> _Извлеченный текст_
◇ ◇ ◇

Библиография работы обширна. По понятным причинам, ее скандинавский компонент представлен особенно хорошо. Любопытен список российских авторов — одна работа каждого (за исключением Зюганова и Солженицына — по две) была использована при написании рецензируемого труда. В алфавитном порядке: Бахтин, Борисов, Бовин и Лукин, Г. Вернадский (как соавтор хрестоматии по русской истории), Герцен, Гефтер (беседа с Г. Павловским), Горбачев, Данилевский, Достоевский, Ленин, Лихачев, Лотман, Платонов (историк), Сахаров, Вл. Соловьев, Сталин, Трубецкой, Тургенев, Шафаревич и Шевцова. Также автору приглянулись статья А. Новикова «Я — русофоб» из журнала «Век ХХ и мир» (1991), которую он часто цитирует в главе о российском восприятии европейского «Другого», и эссе Е. Старикова из журнала «Знамя» (1989). За исключением пяти-шести специальных работ, посвященных Башкортостану, это — всё.

В заключительных строчках Нойман приводит цитату из Зигмунта Баумана, полагающего, что «модерная "проблема идентичности" состоит в том, как построить идентичность и поддерживать ее прочность», а постмодерная "проблема идентичности" состоит по большей части в том, как избежать застывания и сохранить открытые возможности». По мнению Ноймана, такая точка зрения чересчур благодушна, и обе проблемы стоят перед нами одновременно. С таким выводом можно только согласиться, но не очевиден ли он уже много сотен лет? Как на уровне личностном, так и государственном? Неужели мы до сих пор не знаем, как важно быть собой и только собой, но при этом не застыть, не застояться, не протухнуть в гордыне самости, не желающей никаких перемен?

◇ ◇ ◇

> _Представленные данные_
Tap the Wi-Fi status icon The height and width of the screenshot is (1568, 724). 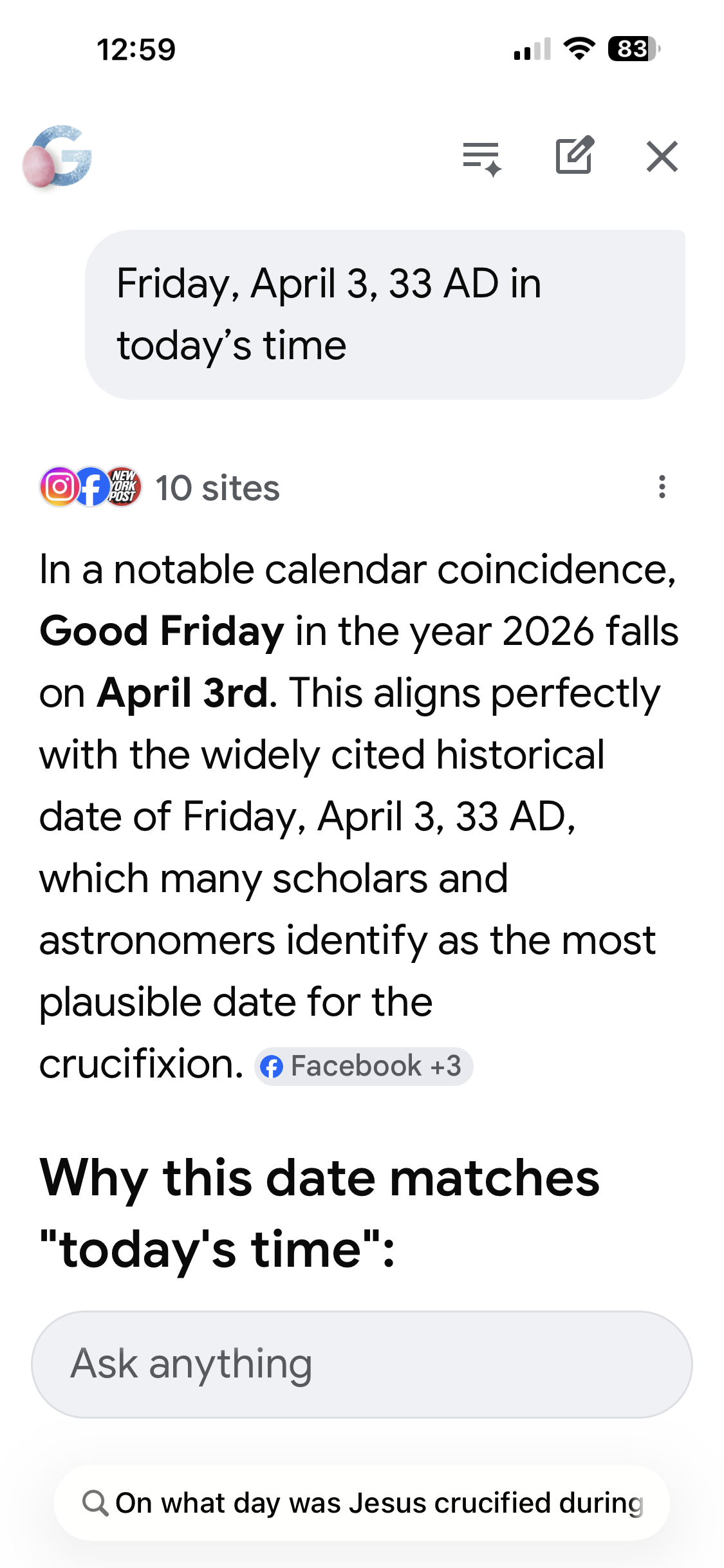point(579,49)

◇ ◇ ◇

> _Задания_
• 1. Перепечатайте фрагмент рецензии, начиная со слов «Библиография работы обширна.» и далее вплоть до слов «Башкортостану, это — всё.».
• 2. Назовите всех российских авторов из алфавитного списка в рецензии, при чьих фамилиях в скобках дано пояснение.

> _Ответы к заданиям_
• 1.
Библиография работы обширна. По понятным причинам, ее скандинавский компонент представлен особенно хорошо. Любопытен список российских авторов — одна работа каждого (за исключением Зюганова и Солженицына — по две) была использована при написании рецензируемого труда. В алфавитном порядке: Бахтин, Борисов, Бовин и Лукин, Г. Вернадский (как соавтор хрестоматии по русской истории), Герцен, Гефтер (беседа с Г. Павловским), Горбачев, Данилевский, Достоевский, Ленин, Лихачев, Лотман, Платонов (историк), Сахаров, Вл. Соловьев, Сталин, Трубецкой, Тургенев, Шафаревич и Шевцова. Также автору приглянулись статья А. Новикова «Я — русофоб» из журнала «Век ХХ и мир» (1991), которую он часто цитирует в главе о российском восприятии европейского «Другого», и эссе Е. Старикова из журнала «Знамя» (1989). За исключением пяти-шести специальных работ, посвященных Башкортостану, это — всё.

• 2. Г. Вернадский, Гефтер, Платонов